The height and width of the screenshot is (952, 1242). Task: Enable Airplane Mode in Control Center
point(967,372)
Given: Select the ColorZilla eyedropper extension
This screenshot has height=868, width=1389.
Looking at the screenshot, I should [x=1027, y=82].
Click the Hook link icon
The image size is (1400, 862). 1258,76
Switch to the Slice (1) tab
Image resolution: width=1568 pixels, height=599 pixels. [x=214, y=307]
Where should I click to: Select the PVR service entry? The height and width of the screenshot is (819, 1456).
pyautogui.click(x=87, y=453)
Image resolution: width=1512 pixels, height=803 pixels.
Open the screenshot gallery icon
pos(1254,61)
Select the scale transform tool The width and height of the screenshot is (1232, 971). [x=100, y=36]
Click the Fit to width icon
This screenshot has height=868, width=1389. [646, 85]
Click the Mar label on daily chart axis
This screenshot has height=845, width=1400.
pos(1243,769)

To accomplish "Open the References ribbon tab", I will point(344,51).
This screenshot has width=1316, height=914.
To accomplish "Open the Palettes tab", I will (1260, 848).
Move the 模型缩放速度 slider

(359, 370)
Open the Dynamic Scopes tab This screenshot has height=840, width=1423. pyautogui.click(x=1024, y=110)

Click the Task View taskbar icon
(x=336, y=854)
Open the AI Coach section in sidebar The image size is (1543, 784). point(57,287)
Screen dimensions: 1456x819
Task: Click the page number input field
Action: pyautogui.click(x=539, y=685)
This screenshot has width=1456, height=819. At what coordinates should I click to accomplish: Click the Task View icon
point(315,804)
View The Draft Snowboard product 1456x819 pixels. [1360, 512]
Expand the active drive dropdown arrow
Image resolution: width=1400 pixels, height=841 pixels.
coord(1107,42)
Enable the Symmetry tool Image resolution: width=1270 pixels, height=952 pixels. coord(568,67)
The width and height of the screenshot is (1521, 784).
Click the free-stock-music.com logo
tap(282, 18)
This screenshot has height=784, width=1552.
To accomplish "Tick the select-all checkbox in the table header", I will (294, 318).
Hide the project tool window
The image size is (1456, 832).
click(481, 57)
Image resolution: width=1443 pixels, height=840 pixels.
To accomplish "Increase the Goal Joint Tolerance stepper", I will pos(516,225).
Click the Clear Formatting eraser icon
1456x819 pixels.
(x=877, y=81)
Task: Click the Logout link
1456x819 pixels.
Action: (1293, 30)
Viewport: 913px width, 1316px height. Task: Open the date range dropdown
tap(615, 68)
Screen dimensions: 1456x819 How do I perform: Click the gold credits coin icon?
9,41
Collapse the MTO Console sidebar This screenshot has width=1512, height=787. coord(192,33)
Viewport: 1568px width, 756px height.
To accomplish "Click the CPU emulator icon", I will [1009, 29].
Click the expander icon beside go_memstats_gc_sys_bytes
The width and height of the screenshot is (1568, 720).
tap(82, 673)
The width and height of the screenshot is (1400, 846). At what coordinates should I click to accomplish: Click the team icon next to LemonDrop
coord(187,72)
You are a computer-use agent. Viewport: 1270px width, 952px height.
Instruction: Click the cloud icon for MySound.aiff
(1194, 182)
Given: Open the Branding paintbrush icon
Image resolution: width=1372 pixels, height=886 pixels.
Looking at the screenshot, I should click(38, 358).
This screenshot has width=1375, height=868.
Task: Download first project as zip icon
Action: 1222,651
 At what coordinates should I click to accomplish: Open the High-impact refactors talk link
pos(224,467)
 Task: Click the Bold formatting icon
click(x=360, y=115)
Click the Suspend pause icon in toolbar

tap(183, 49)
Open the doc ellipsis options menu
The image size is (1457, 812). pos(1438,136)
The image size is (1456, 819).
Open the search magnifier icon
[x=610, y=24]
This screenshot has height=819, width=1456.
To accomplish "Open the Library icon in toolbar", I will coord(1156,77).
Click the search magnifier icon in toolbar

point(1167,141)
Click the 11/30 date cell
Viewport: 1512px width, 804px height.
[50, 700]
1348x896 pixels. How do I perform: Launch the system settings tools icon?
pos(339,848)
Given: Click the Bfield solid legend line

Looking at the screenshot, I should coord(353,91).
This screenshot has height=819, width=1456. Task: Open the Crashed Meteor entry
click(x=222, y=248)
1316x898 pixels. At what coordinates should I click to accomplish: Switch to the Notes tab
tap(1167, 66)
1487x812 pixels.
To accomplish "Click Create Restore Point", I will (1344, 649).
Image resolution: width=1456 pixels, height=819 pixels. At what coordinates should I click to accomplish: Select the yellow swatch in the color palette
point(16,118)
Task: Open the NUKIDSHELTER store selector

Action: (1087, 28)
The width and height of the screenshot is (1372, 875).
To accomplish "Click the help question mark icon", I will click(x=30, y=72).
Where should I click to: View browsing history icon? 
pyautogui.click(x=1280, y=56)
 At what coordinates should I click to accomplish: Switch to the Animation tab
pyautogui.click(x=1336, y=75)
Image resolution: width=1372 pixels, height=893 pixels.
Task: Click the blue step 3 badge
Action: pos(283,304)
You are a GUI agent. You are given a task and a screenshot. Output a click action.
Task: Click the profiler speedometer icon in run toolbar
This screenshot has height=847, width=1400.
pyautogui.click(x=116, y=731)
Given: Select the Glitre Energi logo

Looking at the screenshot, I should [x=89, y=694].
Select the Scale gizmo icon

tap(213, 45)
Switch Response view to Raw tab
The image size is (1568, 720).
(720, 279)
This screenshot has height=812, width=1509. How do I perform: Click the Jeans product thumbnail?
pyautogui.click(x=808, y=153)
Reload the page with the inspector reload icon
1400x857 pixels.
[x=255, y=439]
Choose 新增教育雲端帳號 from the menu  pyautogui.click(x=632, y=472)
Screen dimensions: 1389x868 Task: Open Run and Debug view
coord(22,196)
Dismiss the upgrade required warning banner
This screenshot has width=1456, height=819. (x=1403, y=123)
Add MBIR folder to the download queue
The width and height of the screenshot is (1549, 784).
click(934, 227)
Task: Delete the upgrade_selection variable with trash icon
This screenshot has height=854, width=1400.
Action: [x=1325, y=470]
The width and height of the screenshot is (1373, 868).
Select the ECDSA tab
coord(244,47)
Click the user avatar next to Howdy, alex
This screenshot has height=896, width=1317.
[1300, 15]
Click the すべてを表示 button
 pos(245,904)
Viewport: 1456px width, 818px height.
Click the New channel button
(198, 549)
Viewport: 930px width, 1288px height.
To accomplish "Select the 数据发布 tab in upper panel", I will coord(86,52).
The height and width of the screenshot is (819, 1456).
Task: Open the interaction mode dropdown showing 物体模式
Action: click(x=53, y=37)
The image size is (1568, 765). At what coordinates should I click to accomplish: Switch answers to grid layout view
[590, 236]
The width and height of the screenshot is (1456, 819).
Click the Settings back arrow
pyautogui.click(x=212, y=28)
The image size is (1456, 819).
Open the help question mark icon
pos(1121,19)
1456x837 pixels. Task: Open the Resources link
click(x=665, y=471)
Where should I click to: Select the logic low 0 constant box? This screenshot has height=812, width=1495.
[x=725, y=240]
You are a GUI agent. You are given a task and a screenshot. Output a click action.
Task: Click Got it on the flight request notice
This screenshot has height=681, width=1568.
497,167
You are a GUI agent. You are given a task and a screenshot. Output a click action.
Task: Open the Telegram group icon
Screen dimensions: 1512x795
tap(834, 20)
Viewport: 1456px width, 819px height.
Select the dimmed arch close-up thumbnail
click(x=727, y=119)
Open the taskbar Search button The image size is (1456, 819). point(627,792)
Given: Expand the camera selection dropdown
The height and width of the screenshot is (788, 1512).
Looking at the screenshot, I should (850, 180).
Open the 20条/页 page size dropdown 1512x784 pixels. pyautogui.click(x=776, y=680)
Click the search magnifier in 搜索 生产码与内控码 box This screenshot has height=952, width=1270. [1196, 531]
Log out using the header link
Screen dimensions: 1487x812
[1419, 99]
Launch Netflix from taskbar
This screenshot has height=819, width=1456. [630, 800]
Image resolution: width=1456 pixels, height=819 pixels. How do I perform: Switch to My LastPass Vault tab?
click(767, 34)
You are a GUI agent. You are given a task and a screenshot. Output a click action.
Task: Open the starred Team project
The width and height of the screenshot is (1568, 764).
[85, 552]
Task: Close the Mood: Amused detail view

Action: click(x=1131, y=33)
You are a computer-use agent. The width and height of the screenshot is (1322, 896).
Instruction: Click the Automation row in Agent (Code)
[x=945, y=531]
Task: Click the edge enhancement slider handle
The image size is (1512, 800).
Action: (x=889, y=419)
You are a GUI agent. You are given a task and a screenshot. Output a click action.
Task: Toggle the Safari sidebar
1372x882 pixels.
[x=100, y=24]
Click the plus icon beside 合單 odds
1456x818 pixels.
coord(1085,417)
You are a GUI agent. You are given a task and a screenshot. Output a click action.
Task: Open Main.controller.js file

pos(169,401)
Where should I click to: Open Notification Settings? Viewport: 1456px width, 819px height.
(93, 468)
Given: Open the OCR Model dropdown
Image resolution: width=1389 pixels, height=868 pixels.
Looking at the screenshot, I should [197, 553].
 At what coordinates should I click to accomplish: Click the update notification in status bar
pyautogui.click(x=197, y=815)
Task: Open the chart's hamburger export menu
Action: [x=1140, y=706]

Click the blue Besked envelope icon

★ ★ ★ ★

Task objective :: Everything above from the line containing "This screenshot has width=1456, height=819. At" down to the line containing "Enable the Symmetry" should be copied exactly, both end lines included, and nothing else.

Result for this exercise ::
This screenshot has width=1456, height=819. At what coordinates should I click to accomplish: Click the Task View icon
point(315,804)
View The Draft Snowboard product 1456x819 pixels. [1360, 512]
Expand the active drive dropdown arrow
Image resolution: width=1400 pixels, height=841 pixels.
coord(1107,42)
Enable the Symmetry tool Image resolution: width=1270 pixels, height=952 pixels. coord(568,67)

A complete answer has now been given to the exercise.